What is needed - Rewrite the data below, replacing "Locate" with "Find" and keeping everything else the same. Leave the pictures out of your answer.

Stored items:
"""

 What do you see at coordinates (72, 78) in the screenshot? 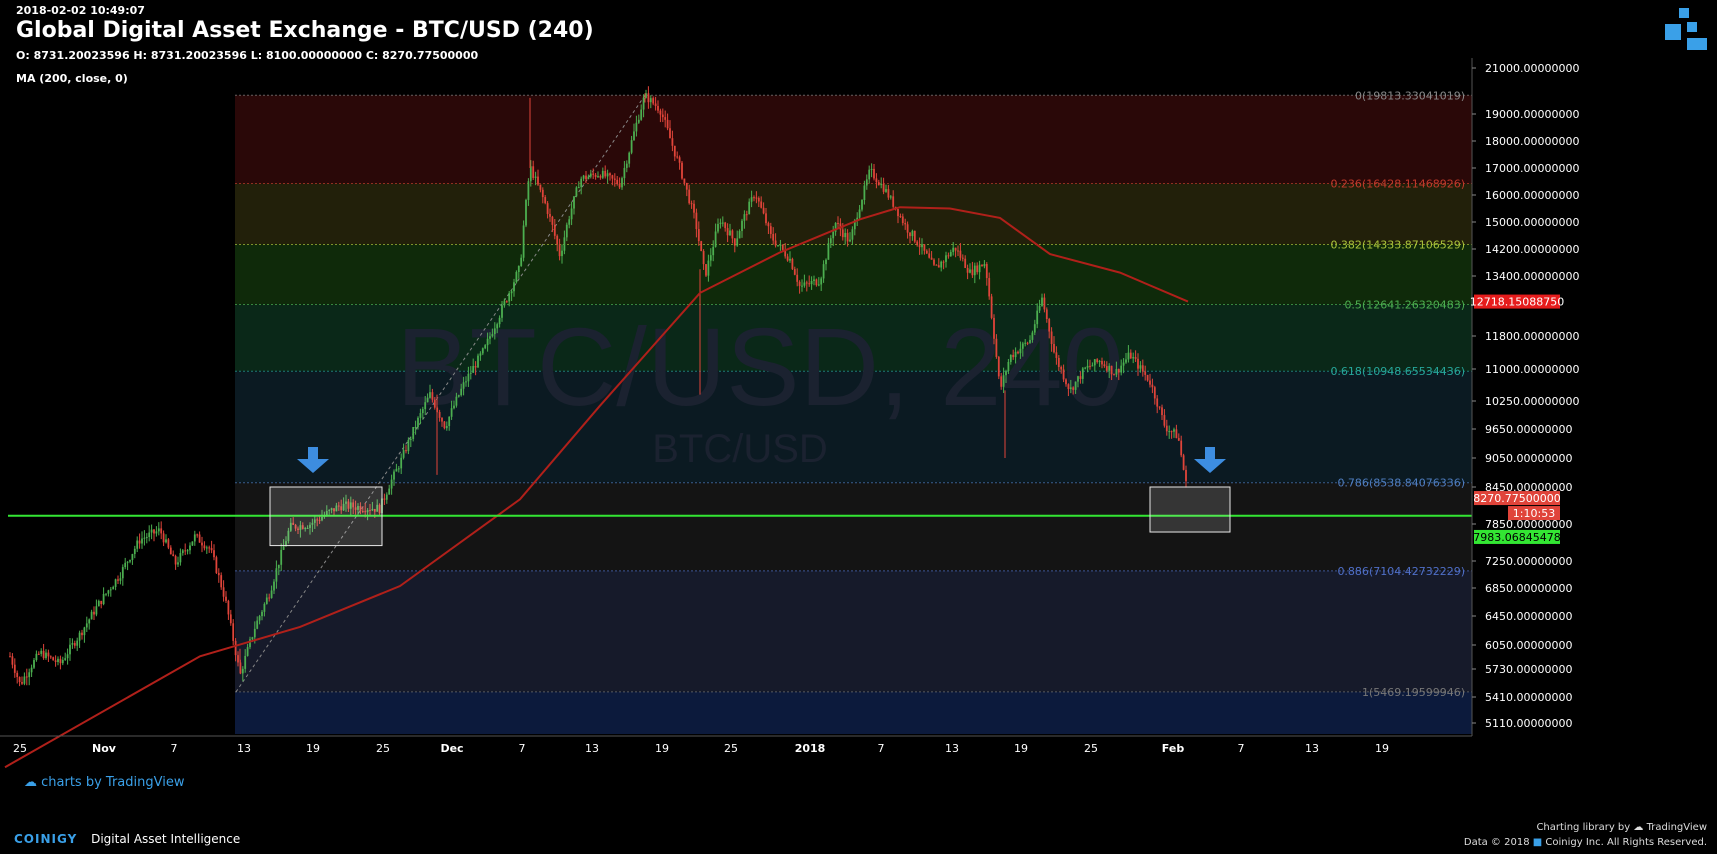
I see `indicator-legend: MA (200, close, 0)` at bounding box center [72, 78].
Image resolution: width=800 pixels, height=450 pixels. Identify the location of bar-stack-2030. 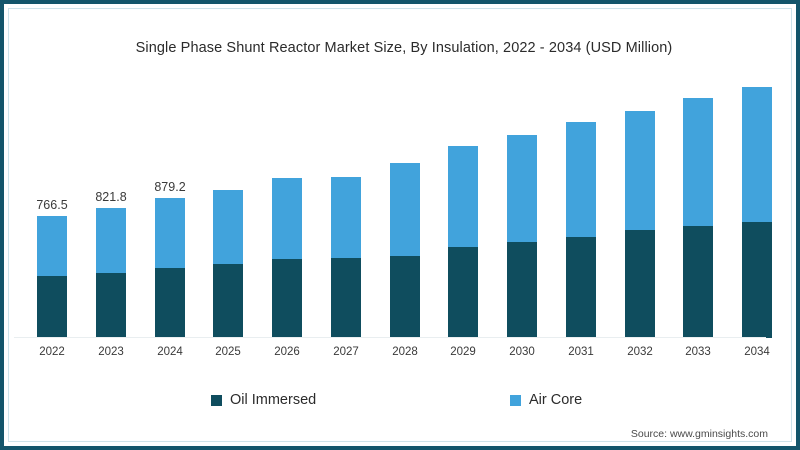
(522, 236).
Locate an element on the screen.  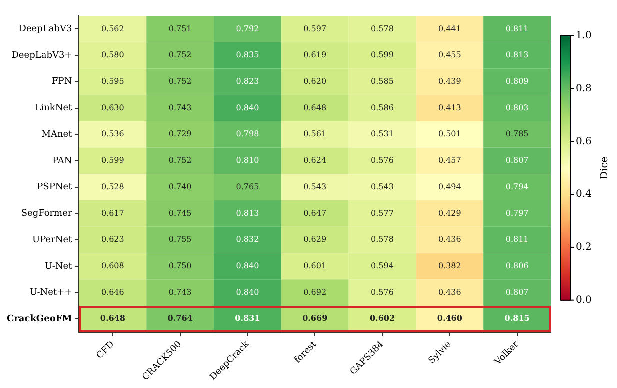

"""

Exercise result -
 What do you see at coordinates (72, 78) in the screenshot? 
I see `indicator-legend: MA (200, close, 0)` at bounding box center [72, 78].
Image resolution: width=800 pixels, height=450 pixels. Identify the location of bar-stack-2030. 
(522, 236).
Find an element on the screen.  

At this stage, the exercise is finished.